GWN extract a graph structure that is highly dissimilar to that represented by the correlation matrix.
Comparing the adaptive adjacency matrices, GWN extracts a sparse graphical structure, in contrast to the dense graph learnt by MTGNN.
There are no identifiable commonalities between the two matrices, nor is one matrix a more fine-grained dependency representation.

Fig.5 Simple Correlation Network GWN's share price forecasting performance suggests that the model can accurately extract spatial dependencies. Therefore, we can infer that fewer complex dependencies exist, given that the sparse graph is an approximate representation of market structure.

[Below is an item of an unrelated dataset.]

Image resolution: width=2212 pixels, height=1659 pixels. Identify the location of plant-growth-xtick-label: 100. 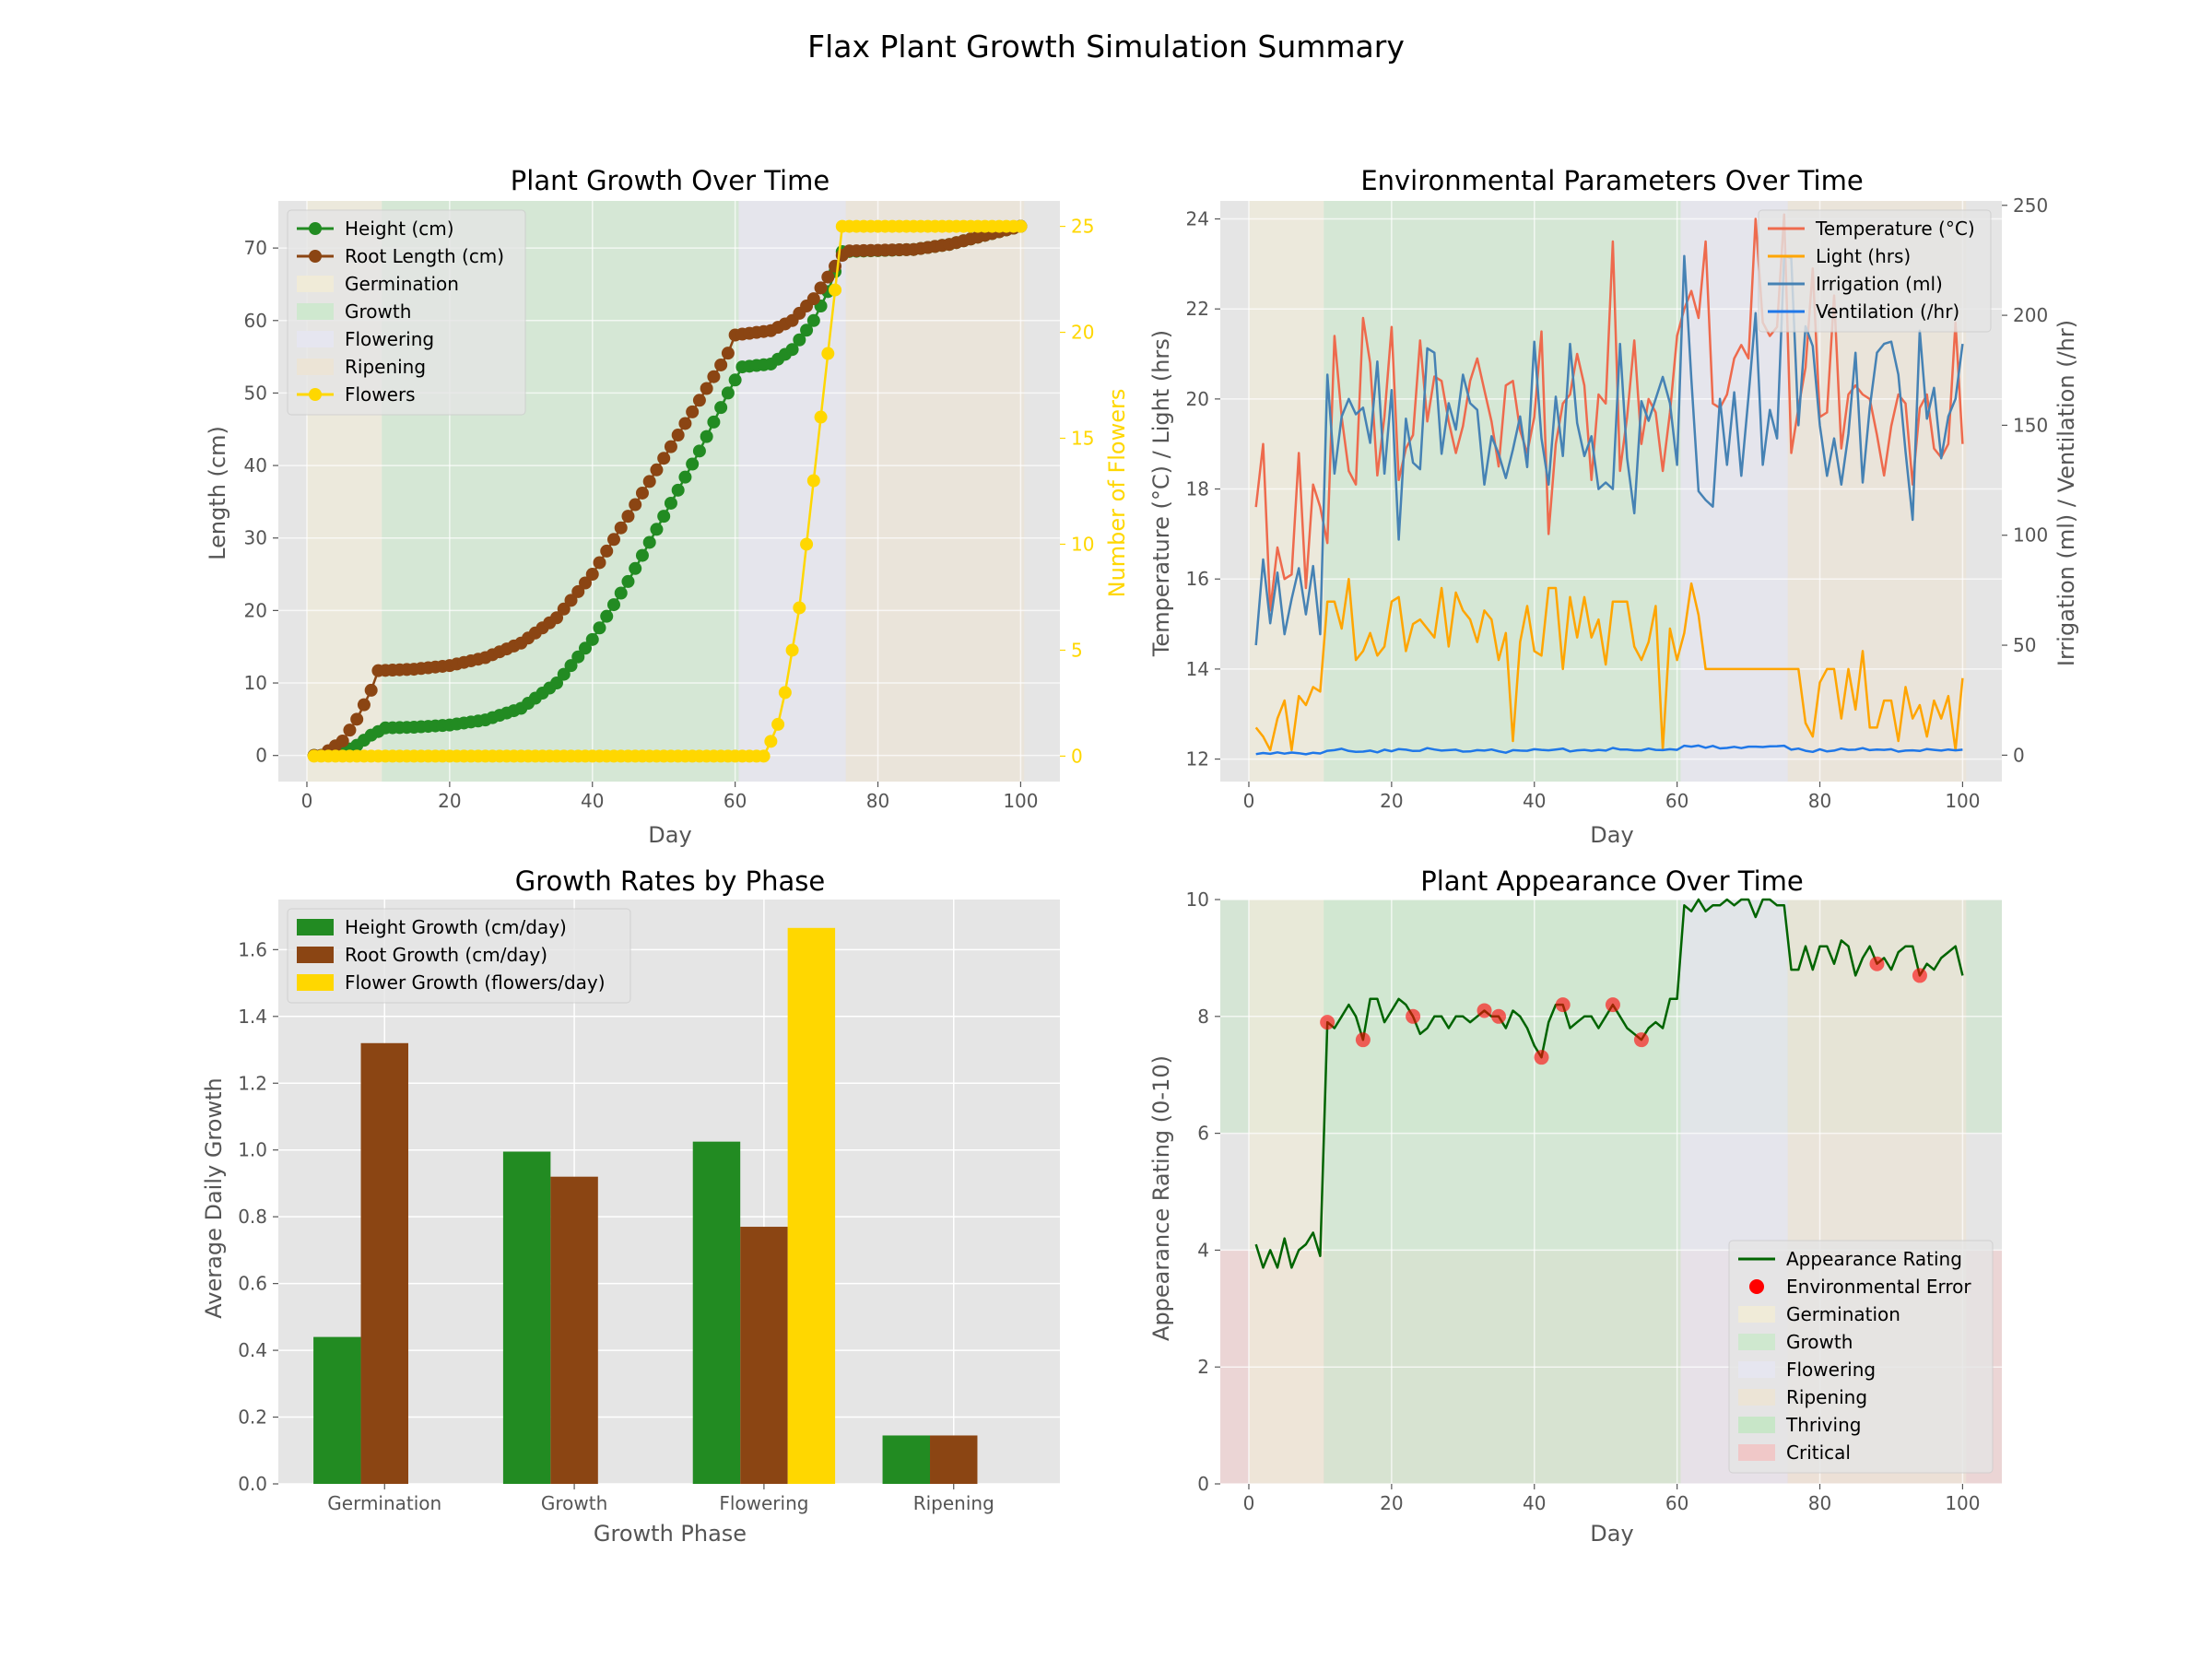
(1020, 801).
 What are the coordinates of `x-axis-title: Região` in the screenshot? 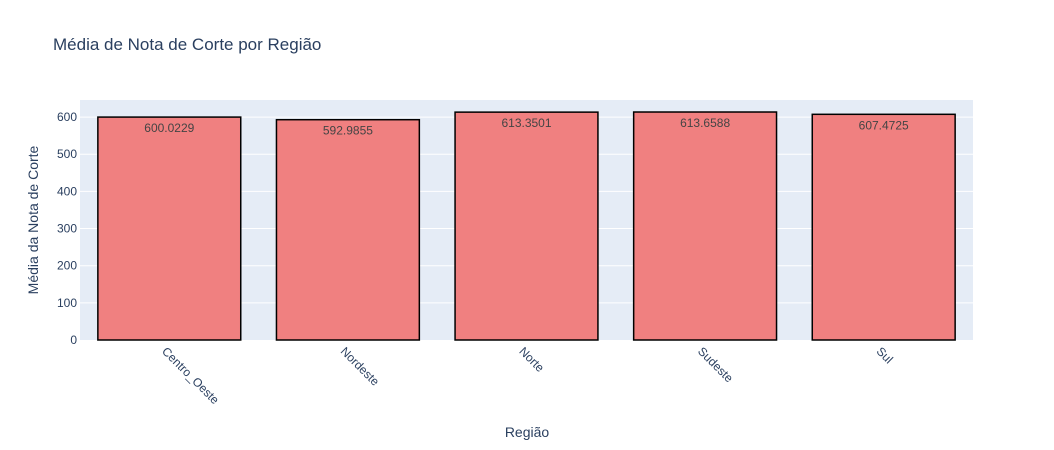 It's located at (528, 432).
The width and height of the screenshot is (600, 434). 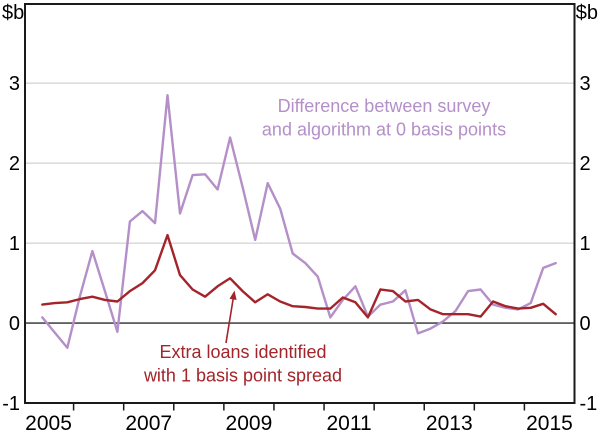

We constructed a simple and two-level hierarchical correlation network from the static correlation matrix. Our analysis identified that the network communities stabilises at two. This aligns with the results of bi-clustering performed on the correlation matrix, which finds two compact clusters of highly correlated stocks. Further analysis can produce structural information encodings that may capture non-linear dependencies more effectively.


Future Work

Fig.6 Graph WaveNet Adaptive Graph This research has addressed gaps in the literature and produced empirical results that assess the applicability of the selected ST-GNNs to JSE-listed share price prediction and the suitability of a correlation matrix proxy for the graph structure.

We produced a state-of-the-art representation of the dependencies in the FTSE/JSE Top 40 Index through the GWN adaptive graph. We provide a foundation for future investigation of spatial-temporal graph neural networks and real-world applications of stock market prediction. Future research can evaluate stock market data from different exchanges and other ST-GNN techniques.